[petsc-users] Error - Out of memory. This could be due to allocating too large an object or bleeding by not properly ...

Barry Smith bsmith at mcs.anl.gov
Tue Mar 1 23:00:56 CST 2016


> On Mar 1, 2016, at 10:19 PM, TAY wee-beng <zonexo at gmail.com> wrote:
> 
> 
> On 26/2/2016 9:21 PM, Barry Smith wrote:
>>> On Feb 26, 2016, at 1:14 AM, TAY wee-beng <zonexo at gmail.com>
>>>  wrote:
>>> 
>>> 
>>> On 26/2/2016 1:56 AM, Barry Smith wrote:
>>> 
>>>>    Run a much smaller problem for a few time steps, making sure you free all the objects at the end, with the option -malloc_dump this will print all the memory that was not freed and hopefully help you track down which objects you forgot to free.
>>>> 
>>>>   Barry
>>>> 
>>> Hi,
>>> 
>>> I run a smaller problem and lots of things are shown in the log. How can I know which exactly are not freed from the memory?
>>> 
>>    Everything in in the log represents unfreed memory. You need to hunt through all the objects you create and make sure you destroy all of them.
>> 
>>   Barry
>> 
> Hi,
> 
> I have some questions.
> 
> [0]Total space allocated 2274656 bytes
> [ 0]16 bytes PetscStrallocpy() line 188 in /home/wtay/Codes/petsc-3.6.3/src/sys/utils/str.c
> [ 0]624 bytes ISLocalToGlobalMappingCreate() line 270 in /home/wtay/Codes/petsc-3.6.3/src/vec/is/utils/isltog.c
> [ 0]16 bytes VecScatterCreateCommon_PtoS() line 2655 in /home/wtay/Codes/petsc-3.6.3/src/vec/vec/utils/vpscat.c
> [ 0]16 bytes VecScatterCreateCommon_PtoS() line 2654 in /home/wtay/Codes/petsc-3.6.3/src/vec/vec/utils/vpscat.c
> [ 0]1440 bytes VecScatterCreate_PtoS() line 2463 in /home/wtay/Codes/petsc-3.6.3/src/vec/vec/utils/vpscat.c
> [ 0]1440 bytes VecScatterCreate_PtoS() line 2462 in /home/wtay/Codes/
> 
> 1. What does the [0] means?
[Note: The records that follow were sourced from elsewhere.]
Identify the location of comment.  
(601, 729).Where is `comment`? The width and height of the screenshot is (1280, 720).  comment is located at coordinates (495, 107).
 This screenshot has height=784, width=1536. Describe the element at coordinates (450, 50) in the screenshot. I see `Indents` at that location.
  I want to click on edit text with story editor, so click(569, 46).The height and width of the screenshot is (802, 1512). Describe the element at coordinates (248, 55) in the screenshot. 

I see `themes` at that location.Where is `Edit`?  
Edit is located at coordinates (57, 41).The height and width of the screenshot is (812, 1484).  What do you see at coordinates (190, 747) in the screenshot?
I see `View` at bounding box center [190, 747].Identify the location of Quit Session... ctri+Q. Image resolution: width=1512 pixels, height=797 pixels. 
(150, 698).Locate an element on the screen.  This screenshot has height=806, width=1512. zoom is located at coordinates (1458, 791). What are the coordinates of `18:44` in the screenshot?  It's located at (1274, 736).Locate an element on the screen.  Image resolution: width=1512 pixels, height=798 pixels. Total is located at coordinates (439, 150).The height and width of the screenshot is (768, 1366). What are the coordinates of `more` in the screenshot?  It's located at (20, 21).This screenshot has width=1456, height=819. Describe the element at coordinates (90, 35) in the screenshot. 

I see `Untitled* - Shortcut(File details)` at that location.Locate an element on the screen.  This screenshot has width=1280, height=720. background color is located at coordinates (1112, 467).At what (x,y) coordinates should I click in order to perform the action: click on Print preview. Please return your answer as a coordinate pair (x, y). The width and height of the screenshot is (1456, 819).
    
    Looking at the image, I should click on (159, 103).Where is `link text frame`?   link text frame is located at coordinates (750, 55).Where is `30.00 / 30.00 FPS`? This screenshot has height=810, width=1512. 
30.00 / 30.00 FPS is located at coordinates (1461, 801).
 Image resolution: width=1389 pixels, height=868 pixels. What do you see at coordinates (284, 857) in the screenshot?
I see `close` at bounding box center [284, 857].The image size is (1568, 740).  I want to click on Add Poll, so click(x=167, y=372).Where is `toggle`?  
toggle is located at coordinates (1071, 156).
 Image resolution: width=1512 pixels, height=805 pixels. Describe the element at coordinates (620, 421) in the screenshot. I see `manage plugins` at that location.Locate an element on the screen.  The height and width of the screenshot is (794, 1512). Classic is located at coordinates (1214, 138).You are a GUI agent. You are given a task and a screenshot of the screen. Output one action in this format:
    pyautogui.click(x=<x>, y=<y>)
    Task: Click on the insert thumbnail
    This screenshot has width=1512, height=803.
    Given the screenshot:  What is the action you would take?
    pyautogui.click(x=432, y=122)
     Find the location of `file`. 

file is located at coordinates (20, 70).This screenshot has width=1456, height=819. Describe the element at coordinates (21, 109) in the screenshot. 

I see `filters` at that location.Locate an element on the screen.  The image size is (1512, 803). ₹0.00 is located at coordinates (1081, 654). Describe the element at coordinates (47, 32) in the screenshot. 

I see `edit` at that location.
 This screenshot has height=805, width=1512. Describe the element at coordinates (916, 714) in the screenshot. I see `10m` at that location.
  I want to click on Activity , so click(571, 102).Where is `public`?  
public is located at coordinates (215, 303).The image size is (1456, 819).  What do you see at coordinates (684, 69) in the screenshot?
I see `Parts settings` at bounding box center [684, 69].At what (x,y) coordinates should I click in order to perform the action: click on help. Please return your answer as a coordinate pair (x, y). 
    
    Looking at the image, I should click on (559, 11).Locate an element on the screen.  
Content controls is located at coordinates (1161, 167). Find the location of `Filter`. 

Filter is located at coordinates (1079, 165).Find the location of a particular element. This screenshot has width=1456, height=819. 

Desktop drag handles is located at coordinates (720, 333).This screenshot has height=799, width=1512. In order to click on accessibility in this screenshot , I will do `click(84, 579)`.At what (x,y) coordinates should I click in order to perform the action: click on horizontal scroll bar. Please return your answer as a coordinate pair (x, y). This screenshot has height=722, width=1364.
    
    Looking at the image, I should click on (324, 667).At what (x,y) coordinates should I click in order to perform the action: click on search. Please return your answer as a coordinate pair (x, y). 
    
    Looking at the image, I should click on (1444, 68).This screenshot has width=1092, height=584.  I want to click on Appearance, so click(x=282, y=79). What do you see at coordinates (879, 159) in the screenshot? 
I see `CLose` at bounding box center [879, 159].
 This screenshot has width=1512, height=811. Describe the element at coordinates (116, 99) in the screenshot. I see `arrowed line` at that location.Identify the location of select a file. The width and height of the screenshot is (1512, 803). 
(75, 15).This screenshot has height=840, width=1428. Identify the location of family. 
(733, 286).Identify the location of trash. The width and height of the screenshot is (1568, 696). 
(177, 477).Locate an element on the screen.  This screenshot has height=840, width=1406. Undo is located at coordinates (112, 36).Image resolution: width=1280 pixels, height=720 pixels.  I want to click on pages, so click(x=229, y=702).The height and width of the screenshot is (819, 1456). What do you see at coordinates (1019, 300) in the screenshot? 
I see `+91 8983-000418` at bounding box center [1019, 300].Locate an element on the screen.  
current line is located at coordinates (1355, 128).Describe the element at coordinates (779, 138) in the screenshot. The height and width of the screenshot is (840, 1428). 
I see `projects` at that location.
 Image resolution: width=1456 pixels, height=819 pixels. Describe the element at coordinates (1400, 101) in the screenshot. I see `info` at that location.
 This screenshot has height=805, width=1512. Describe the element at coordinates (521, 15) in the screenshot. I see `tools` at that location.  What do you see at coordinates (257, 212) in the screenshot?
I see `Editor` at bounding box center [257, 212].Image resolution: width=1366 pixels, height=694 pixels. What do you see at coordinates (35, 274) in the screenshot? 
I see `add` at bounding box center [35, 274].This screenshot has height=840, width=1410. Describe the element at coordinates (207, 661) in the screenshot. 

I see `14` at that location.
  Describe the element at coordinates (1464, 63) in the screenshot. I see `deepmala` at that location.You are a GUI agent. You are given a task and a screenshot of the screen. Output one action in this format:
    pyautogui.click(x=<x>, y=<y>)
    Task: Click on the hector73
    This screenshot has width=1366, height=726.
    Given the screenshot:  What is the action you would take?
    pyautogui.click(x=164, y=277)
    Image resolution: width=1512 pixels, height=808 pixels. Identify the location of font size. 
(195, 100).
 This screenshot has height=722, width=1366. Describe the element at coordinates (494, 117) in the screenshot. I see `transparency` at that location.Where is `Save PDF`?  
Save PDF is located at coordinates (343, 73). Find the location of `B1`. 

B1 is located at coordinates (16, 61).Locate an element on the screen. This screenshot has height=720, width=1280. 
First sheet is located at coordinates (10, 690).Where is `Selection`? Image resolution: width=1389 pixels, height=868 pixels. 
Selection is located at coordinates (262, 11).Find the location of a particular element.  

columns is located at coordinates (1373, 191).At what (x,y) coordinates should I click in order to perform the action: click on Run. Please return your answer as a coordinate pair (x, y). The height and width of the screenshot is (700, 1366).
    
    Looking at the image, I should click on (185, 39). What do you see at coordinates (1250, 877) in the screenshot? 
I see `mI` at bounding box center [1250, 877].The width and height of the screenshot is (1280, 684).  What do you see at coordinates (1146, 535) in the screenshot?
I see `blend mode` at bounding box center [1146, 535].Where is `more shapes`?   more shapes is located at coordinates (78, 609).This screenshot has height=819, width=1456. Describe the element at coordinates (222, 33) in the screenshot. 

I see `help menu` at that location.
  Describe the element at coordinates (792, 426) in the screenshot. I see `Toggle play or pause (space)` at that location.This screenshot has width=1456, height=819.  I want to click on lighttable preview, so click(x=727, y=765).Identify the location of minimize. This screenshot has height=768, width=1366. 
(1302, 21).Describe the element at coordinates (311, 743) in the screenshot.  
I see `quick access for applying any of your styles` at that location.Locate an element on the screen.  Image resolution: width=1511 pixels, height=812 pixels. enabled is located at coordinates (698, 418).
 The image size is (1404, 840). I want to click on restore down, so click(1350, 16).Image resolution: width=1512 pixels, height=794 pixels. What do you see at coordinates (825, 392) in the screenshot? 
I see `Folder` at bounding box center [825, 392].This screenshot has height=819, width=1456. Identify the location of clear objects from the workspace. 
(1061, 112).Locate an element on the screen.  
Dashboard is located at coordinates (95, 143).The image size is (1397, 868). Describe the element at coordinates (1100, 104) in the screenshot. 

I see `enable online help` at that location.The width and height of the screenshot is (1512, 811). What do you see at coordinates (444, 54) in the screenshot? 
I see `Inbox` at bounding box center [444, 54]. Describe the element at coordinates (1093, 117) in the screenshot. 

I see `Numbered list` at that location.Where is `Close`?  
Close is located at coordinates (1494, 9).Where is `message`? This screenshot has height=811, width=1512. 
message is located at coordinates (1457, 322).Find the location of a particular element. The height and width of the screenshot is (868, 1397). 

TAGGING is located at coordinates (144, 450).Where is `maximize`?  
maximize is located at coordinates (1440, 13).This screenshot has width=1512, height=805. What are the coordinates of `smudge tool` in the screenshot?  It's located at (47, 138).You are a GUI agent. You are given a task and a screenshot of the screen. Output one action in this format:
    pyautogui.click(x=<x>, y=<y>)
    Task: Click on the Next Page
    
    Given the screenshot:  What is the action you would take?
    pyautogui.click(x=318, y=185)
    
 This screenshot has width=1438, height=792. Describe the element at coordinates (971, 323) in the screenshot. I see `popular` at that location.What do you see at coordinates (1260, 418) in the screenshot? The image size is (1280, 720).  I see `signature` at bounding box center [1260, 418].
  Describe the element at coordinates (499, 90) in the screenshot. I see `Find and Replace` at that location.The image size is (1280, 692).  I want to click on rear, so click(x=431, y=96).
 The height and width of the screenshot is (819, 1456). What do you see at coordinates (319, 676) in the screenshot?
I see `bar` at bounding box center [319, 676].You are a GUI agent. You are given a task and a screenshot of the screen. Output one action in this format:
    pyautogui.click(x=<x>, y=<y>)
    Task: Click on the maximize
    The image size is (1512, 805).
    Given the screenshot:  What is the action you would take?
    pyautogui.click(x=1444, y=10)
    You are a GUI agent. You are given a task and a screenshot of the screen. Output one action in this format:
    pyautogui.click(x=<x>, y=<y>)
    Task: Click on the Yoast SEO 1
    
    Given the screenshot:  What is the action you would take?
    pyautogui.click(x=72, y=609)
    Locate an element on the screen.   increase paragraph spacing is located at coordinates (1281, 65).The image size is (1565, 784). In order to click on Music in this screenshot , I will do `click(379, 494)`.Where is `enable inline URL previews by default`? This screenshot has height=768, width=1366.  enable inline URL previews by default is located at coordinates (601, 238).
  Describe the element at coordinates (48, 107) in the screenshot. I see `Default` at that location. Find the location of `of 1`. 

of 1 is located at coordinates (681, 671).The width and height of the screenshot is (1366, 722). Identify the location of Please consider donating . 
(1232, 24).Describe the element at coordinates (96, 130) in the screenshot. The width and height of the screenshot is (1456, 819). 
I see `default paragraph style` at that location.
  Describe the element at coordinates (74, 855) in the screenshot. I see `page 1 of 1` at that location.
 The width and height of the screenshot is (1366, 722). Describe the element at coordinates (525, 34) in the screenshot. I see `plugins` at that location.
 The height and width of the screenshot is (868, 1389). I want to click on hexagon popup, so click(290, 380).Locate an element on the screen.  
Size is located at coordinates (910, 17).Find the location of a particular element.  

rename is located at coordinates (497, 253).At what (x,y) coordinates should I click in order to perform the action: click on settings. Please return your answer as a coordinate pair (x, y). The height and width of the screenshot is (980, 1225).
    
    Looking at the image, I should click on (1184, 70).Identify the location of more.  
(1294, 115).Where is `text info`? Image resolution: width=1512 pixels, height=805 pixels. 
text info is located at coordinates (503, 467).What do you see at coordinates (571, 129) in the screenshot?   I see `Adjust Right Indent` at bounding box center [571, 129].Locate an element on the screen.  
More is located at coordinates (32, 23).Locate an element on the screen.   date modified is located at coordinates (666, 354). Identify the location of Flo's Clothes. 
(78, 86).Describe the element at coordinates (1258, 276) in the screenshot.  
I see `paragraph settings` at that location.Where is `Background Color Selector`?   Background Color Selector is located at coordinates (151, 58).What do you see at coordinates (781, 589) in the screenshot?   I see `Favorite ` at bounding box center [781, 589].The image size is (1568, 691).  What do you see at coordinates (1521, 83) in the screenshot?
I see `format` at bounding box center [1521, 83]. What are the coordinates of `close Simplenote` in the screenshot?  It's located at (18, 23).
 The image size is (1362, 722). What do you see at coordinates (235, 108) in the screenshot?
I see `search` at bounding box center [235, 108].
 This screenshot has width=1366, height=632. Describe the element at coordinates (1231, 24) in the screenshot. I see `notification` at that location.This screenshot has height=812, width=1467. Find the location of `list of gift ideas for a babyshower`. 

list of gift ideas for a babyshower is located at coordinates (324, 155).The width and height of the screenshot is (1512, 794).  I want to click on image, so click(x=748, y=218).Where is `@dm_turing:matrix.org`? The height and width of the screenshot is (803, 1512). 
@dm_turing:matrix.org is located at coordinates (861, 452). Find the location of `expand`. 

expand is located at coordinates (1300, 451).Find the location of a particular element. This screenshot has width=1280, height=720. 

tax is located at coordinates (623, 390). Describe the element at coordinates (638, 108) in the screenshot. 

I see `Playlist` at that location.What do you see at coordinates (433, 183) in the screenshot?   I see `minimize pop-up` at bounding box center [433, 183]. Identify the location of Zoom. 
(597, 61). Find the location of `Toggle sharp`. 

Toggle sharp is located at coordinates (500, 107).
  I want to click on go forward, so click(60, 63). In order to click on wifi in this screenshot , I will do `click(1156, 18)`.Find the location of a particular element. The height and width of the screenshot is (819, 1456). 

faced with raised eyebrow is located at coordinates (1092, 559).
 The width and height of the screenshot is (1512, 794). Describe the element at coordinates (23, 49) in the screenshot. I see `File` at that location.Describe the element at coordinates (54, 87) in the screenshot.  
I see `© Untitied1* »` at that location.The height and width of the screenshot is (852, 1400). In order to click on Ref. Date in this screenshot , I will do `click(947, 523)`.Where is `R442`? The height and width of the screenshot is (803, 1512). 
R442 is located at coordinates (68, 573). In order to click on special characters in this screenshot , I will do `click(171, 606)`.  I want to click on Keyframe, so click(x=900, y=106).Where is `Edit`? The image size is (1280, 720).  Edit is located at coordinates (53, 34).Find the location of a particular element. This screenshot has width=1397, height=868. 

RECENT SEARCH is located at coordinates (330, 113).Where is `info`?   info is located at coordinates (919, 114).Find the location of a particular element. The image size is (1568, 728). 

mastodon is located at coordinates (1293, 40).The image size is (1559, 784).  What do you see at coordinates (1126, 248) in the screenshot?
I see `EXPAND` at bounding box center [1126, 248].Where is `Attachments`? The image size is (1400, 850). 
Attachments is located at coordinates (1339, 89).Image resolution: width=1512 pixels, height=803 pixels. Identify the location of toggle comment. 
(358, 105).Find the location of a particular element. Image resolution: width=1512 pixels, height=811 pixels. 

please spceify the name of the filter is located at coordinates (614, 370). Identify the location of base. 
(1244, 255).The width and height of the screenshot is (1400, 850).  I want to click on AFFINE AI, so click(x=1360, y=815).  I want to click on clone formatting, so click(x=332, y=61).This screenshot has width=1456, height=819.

I get from [0] to [23]?

  It is the MPI process reporting the memory usage
> 
> 2. I defined a variable globally:
> 
> DM  da_cu_types
> 
> Then I use at each time step:
> 
> call DMDACreate3d(MPI_COMM_WORLD,DM_BOUNDARY_NONE,DM_BOUNDARY_NONE,DM_BOUNDARY_NONE,DMDA_STENCIL_STAR,(IIB_I_end_domain(1) - IIB_I_sta_domain(1) + 1),(IIB_I_end_domain(2) - IIB_I_sta_domain(2) + 1),&
> 
> (IIB_I_end_domain(3) - IIB_I_sta_domain(3) + 1),PETSC_DECIDE,PETSC_DECIDE,PETSC_DECIDE,1,stencil_width_IIB,PETSC_NULL_INTEGER,PETSC_NULL_INTEGER,PETSC_NULL_INTEGER,da_cu_types,ierr)
> 
> call DMDAGetInfo(da_cu_types,PETSC_NULL_INTEGER,PETSC_NULL_INTEGER,PETSC_NULL_INTEGER,PETSC_NULL_INTEGER,num_procs_xyz_IIB(1),num_procs_xyz_IIB(2),num_procs_xyz_IIB(3),&
> 
> PETSC_NULL_INTEGER,PETSC_NULL_INTEGER,PETSC_NULL_INTEGER,PETSC_NULL_INTEGER,PETSC_NULL_INTEGER,PETSC_NULL_INTEGER,ierr)
> 
> call DMDAGetCorners(da_cu_types,start_ijk_IIB(1),start_ijk_IIB(2),start_ijk_IIB(3),width_ijk_IIB(1),width_ijk_IIB(2),width_ijk_IIB(3),ierr)
> 
> call DMDAGetGhostCorners(da_cu_types,start_ijk_ghost_IIB(1),start_ijk_ghost_IIB(2),start_ijk_ghost_IIB(3),width_ijk_ghost_IIB(1),width_ijk_ghost_IIB(2),width_ijk_ghost_IIB(3),ierr)
> 
> The purpose is just to get the starting and ending inidices for each cpu partition. This is done every time step for a moving body case since the IIB_I_sta_domain and IIB_I_end_domain changes
> 
> After getting all the info, must I call DMDestroy(da_cu_types,ierr)?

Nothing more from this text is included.